Subgraph utilities for protein structure graphs.

Assumptions

  • Nodes represent residues or atoms and may carry: ‘chain_id’ (or ‘chain’), ‘residue_number’ (or ‘resseq’), ‘residue_name’ (or ‘resname’), and coordinates in ‘coords’ or ‘centroid’.

  • Graph-level metadata (G.graph) may include: ‘pdb_df’, ‘raw_pdb_df’, ‘rgroup_df’, ‘coords’, ‘distance_matrix’, ‘dssp_df’, ‘residue_labels’, ‘water_labels’, ‘water_positions’.

The functions below select subsets by chain, residue type, spatial radius, secondary structure, RSA, edge kind, k-hop, etc., and propagate/update relevant graph metadata to the returned subgraph.

Functions

compute_distmat(pdb_df)

Compute Euclidean distance matrix between nodes.

extract_interface_subgraph(g[, ...])

Select nodes at chain-chain interfaces.

extract_k_hop_subgraph(g, central_node, k[, ...])

Select nodes by k-hop neighborhood.

extract_subgraph(g[, node_list, ...])

Aggregate subgraph selector with a unified API.

extract_subgraph_by_bond_type(g, bond_types)

Select nodes incident to edges of specified kinds.

extract_subgraph_by_sequence_position(g, ...)

Select nodes by residue index.

extract_subgraph_from_atom_types(g, atom_types)

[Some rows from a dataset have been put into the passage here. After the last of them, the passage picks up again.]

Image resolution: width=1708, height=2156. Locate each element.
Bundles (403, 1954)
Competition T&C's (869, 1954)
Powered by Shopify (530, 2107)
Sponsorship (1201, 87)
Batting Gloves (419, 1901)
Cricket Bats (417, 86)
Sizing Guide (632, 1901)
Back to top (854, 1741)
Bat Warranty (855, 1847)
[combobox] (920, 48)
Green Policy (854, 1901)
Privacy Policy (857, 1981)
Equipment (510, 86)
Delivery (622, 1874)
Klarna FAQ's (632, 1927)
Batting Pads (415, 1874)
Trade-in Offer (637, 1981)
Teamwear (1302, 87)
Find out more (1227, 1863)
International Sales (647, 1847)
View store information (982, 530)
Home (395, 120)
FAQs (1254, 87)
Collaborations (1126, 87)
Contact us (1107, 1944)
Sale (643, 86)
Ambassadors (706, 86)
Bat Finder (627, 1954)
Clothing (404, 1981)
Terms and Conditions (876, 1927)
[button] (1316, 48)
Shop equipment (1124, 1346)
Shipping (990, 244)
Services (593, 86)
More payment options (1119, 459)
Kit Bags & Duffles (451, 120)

Select nodes by atom type.

extract_subgraph_from_chains(g, chains[, ...])

Select nodes by chain IDs.

extract_subgraph_from_node_list(g, node_list)

Build a subgraph from an explicit node list.

extract_subgraph_from_point(g, centre_point, ...)

Select nodes within a sphere.

extract_subgraph_from_residue_types(g, ...)

Select nodes by residue name.

extract_subgraph_from_secondary_structure(g, ...)

Select nodes by secondary structure label.

extract_surface_subgraph_asa(g, asa_threshold)

Select nodes by absolute solvent accessibility (ASA).

extract_surface_subgraph_rsa(g[, ...])

Select nodes by relative solvent accessibility (RSA).

Exceptions

ProteinGraphConfigurationError

Raised when required graph/node annotations are missing.